Ellipsis

(Elipsis / Ellipse)

This is a narrative device consisting of the omission of parts of the story not considered essential for its understanding. Ellipsis is so natural to the cinematic narrative that only the sequence shot, which reflects real time, stops it from being used. Every step from one sequence to the next, and even each transition using cutting, can contain an ellipsis.
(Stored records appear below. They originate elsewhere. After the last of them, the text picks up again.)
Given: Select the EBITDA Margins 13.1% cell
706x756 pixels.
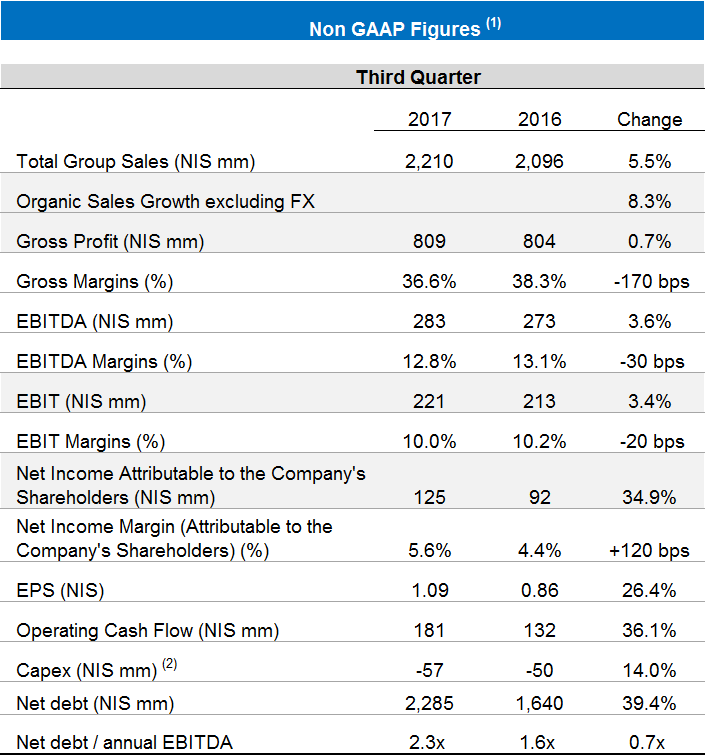Looking at the screenshot, I should coord(539,361).
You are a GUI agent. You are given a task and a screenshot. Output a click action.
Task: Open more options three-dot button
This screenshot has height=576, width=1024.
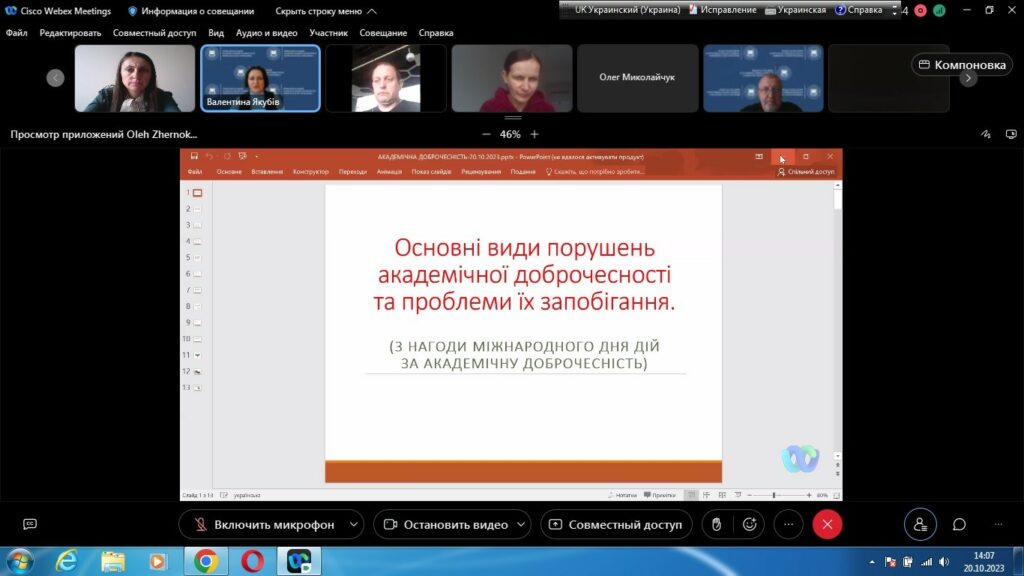click(788, 525)
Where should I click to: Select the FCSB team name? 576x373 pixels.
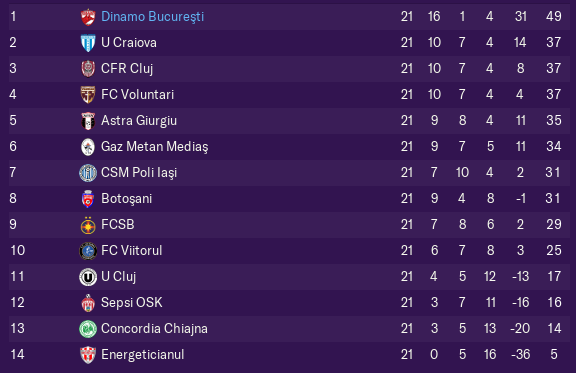pyautogui.click(x=118, y=225)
Ellipsis is natural to the cinematographic narrative discourse to the extent that only the sequence shot, which reproduces real time, detains its existence

Often ellipses can be seen in transitions in which a similarity or contrast in forms or motion endow the film with beauty. For example, in 2001: A Space Odyssey (1968) by Stanley Kubrick we see the transition, with continuity of movement, of the falling bone of a great ape turning into a spaceship descending, implying an ellipsis of hundreds of thousands of years. In Citizen Kane (1942) by Orson Welles, the sequence of breakfast scenes with the Kanes also contains ellipses. These do not involve a change in location, always being at the breakfast table, but show short episodes that gradually move from a happy time to a difficult one, linking each episode through the sweep or filage. The Tree of Life (2011) by Terrence Malick is characterised by important ellipses as the narrative takes place within a discontinuous pattern that goes from the present life of a middle-aged architect to his past as a child in the 1950s, with incursions into sequential episodes about the origin of life in the universe.

The tree of life

The Tree of Life / L’Arbre de vie | Terrence Malick, 2011, U.S.
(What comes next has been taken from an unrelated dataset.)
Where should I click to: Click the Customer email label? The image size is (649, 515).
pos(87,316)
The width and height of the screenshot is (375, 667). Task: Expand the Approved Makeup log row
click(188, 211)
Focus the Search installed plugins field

The Tree of Life is configured as a poetic ode to existence that seeks answers to the most disturbing, personal and human questions through a whirlwind of images full of spirituality and beauty which, from an eminently pantheist perspective, take us from the smallest to the largest, from the foot of a new-born baby to the origin of the universe itself. The film focuses on the experiences of a family from a small Texas town in the fifties, and follows the life journey of the eldest son, Jack (Sean Penn), from the innocence of childhood to the disillusion of his adult years, reaching the point of no return with the death of one of his brothers. Jack will remember the sweetness of his mother (Jessica Chastain) and try to reconcile himself with the memory of his more than stern father (Brad Pitt). The film won the Palme d'Or at Cannes Film Festival in 2011.
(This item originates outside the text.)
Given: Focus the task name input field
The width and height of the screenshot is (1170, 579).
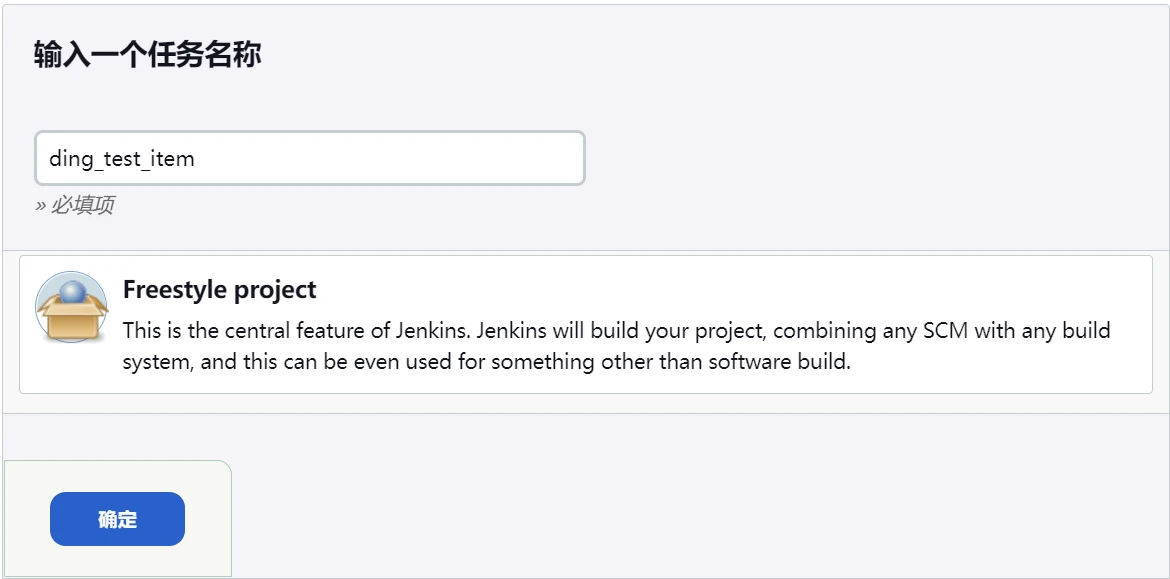Looking at the screenshot, I should pyautogui.click(x=309, y=158).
Portrait of Terrence Malick
Nostalgia is a powerful feeling; it can drown out anything

Terrence Malick

(1943)

An American cult director par excellence, screenwriter and producer, the elusive Terrence Malick was born in Ottawa, Illinois, but grew up between Oklahoma and Texas. After completing his secondary education he studied Philosophy at Harvard and at Magdalene College, Oxford prepared a thesis on Heidegger which would never see the light of day. Before devoting himself entirely to the film industry, he worked as a translator and journalist, writing for Life magazine as a freelancer, in addition to working as a philosophy lecturer at MIT in Massachusetts. His two first films, Bad Lands (1973) and Days of Heaven (1978), saw him acknowledged as one of the most individual, unclassifiable and interesting writers of his generation. Malick, who never gives interviews, would not return to directing until twenty years later, when he shot the anti-war film The Thin Red Line (1999), an elegiac adaptation of the book of the same name by James Jones. His next film would be no less poetic, The New World (2005). From that moment, his production rate unexpectedly accelerated with such atypical titles in the panorama of contemporary commercial cinema such as The Tree of Life (2011), To the Wonder (2012), Knight of Cups (2015), Weightless (2015), and the documentary Voyage of Time (2016).